Exercise directions ->
Nothing outside the range below should be printed. Output exactly the lines from the line with "Privacy Policy (479, 2204)" to the line with "Read Our Reviews (573, 2102)", both included.

Data provided ->
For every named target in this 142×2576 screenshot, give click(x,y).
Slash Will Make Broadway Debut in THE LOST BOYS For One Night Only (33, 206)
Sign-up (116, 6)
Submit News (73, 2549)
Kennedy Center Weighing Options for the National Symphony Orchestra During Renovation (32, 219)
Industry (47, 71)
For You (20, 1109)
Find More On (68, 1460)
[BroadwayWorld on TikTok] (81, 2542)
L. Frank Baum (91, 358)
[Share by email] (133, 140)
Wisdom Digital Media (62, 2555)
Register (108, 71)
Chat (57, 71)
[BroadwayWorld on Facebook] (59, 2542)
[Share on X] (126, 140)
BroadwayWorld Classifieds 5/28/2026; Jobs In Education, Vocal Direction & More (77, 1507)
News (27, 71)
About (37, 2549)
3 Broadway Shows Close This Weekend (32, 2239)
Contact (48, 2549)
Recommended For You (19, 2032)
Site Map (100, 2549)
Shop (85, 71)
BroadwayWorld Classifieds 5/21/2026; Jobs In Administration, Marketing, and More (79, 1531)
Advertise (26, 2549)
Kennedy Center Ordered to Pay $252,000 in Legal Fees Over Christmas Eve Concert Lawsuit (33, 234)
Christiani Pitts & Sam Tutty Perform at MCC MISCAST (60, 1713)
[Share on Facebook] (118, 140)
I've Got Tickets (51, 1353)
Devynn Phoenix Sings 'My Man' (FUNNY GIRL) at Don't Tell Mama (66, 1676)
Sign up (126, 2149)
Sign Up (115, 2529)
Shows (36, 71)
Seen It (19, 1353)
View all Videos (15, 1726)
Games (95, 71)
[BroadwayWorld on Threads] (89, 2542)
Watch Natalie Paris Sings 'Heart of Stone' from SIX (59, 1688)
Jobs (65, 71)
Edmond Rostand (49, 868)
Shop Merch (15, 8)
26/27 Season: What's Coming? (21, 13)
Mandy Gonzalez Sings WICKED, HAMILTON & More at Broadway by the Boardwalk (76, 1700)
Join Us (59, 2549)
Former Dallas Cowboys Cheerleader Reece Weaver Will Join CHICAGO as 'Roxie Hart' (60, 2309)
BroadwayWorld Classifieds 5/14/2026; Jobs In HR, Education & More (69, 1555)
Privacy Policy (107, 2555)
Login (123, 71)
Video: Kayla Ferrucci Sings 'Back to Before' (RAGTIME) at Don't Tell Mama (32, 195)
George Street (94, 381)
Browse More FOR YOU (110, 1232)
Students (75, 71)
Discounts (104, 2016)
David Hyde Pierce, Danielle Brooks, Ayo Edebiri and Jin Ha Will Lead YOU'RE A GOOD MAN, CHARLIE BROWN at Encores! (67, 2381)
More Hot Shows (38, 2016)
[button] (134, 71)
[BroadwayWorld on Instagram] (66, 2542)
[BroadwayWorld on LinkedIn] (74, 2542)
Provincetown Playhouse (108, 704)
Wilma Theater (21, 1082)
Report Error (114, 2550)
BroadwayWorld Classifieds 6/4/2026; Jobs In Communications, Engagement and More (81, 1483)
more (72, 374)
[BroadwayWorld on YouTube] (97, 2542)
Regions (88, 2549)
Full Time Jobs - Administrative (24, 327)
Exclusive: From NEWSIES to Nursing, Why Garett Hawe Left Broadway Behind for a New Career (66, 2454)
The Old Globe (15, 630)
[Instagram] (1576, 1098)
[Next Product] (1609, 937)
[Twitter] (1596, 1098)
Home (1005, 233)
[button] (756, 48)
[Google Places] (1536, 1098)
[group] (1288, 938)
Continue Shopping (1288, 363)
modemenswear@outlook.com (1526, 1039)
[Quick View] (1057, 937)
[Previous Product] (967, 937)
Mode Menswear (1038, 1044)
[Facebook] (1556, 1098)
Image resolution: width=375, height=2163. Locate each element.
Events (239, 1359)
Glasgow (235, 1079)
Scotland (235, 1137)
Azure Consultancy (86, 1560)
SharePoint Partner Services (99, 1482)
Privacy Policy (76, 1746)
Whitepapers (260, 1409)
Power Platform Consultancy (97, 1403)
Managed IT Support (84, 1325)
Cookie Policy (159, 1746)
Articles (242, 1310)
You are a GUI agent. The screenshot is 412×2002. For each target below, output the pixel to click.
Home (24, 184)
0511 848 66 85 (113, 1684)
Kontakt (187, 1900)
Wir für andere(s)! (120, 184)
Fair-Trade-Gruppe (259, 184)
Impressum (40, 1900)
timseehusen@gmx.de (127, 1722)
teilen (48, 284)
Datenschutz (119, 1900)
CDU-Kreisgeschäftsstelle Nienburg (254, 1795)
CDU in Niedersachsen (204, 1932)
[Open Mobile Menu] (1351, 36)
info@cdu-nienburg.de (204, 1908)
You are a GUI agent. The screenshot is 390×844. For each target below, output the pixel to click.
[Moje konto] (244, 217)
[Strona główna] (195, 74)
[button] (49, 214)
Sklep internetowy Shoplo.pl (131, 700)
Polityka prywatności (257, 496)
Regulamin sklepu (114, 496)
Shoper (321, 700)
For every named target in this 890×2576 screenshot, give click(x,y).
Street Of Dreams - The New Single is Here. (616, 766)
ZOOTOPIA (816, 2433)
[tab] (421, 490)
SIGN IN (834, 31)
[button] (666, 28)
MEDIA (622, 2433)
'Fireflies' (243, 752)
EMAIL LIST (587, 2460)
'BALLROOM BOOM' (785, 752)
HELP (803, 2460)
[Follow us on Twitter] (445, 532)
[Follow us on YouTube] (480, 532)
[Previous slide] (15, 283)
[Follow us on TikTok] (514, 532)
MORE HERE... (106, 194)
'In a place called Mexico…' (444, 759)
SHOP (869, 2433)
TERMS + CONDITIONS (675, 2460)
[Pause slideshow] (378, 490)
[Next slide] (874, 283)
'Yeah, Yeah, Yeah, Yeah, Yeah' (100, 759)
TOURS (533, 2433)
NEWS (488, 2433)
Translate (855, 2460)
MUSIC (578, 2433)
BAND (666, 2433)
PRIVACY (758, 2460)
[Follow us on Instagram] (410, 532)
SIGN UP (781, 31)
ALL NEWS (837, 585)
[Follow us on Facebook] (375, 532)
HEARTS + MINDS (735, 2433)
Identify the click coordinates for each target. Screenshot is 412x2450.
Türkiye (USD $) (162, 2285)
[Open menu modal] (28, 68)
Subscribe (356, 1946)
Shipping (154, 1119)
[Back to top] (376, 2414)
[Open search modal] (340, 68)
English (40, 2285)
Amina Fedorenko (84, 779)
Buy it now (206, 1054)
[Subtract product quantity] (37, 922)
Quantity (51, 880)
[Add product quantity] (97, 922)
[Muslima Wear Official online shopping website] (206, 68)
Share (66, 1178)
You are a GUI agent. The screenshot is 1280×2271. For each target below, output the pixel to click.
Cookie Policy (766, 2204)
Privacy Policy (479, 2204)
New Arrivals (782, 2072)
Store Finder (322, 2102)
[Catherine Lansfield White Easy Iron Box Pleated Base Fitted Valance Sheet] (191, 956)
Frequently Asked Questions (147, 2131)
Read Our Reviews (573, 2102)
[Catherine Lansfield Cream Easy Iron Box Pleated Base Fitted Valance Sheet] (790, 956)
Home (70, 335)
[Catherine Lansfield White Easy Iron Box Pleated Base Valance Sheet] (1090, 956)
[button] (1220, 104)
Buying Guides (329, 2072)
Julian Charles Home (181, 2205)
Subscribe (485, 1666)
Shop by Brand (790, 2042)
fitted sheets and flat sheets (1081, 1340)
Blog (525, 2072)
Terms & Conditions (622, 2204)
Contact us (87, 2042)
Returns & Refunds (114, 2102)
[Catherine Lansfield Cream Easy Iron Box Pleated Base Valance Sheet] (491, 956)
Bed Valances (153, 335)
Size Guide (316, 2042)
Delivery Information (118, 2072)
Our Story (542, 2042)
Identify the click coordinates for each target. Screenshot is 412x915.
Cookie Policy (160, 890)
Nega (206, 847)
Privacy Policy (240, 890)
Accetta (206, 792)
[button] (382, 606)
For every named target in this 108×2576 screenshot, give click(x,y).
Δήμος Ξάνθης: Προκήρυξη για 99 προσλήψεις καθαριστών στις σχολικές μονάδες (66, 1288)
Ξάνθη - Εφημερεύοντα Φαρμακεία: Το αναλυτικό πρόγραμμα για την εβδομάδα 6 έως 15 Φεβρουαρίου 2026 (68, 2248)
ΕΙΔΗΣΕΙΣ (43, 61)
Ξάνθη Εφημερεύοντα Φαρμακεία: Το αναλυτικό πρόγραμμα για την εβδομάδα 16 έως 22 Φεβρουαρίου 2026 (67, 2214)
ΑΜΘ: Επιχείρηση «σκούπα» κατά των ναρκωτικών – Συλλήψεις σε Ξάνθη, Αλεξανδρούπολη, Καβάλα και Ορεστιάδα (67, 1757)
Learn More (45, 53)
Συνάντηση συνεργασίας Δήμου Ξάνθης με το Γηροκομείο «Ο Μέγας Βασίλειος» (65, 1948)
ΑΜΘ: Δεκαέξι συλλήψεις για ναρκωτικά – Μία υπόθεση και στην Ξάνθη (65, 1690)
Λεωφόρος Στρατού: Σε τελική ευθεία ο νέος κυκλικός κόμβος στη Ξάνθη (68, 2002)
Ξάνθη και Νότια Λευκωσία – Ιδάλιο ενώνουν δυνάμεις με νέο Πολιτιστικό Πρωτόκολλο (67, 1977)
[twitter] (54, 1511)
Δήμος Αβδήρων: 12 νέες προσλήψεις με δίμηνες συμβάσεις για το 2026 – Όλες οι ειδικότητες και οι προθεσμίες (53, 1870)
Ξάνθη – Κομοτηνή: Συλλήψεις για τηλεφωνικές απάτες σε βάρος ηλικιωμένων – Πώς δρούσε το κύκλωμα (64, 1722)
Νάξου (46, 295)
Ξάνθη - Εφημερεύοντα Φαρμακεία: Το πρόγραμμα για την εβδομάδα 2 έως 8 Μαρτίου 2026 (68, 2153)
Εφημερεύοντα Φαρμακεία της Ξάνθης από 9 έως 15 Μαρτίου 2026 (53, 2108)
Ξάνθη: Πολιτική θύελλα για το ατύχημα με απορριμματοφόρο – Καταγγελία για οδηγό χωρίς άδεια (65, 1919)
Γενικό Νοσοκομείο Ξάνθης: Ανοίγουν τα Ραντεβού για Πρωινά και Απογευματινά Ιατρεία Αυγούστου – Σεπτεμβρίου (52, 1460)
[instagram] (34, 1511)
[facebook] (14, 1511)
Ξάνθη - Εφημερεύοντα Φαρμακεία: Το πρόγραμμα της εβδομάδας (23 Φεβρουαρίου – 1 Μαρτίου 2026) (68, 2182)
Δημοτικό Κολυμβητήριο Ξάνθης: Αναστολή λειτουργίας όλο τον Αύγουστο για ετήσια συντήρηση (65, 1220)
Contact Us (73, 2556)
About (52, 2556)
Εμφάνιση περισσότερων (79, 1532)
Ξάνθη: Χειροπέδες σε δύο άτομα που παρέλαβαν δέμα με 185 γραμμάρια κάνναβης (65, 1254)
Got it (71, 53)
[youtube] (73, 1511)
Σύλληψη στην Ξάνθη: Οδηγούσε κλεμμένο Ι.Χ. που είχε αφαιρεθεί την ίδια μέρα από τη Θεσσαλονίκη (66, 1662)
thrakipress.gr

Result ->
Privacy Policy (479, 2204)
New Arrivals (782, 2072)
Store Finder (322, 2102)
[Catherine Lansfield White Easy Iron Box Pleated Base Fitted Valance Sheet] (191, 956)
Frequently Asked Questions (147, 2131)
Read Our Reviews (573, 2102)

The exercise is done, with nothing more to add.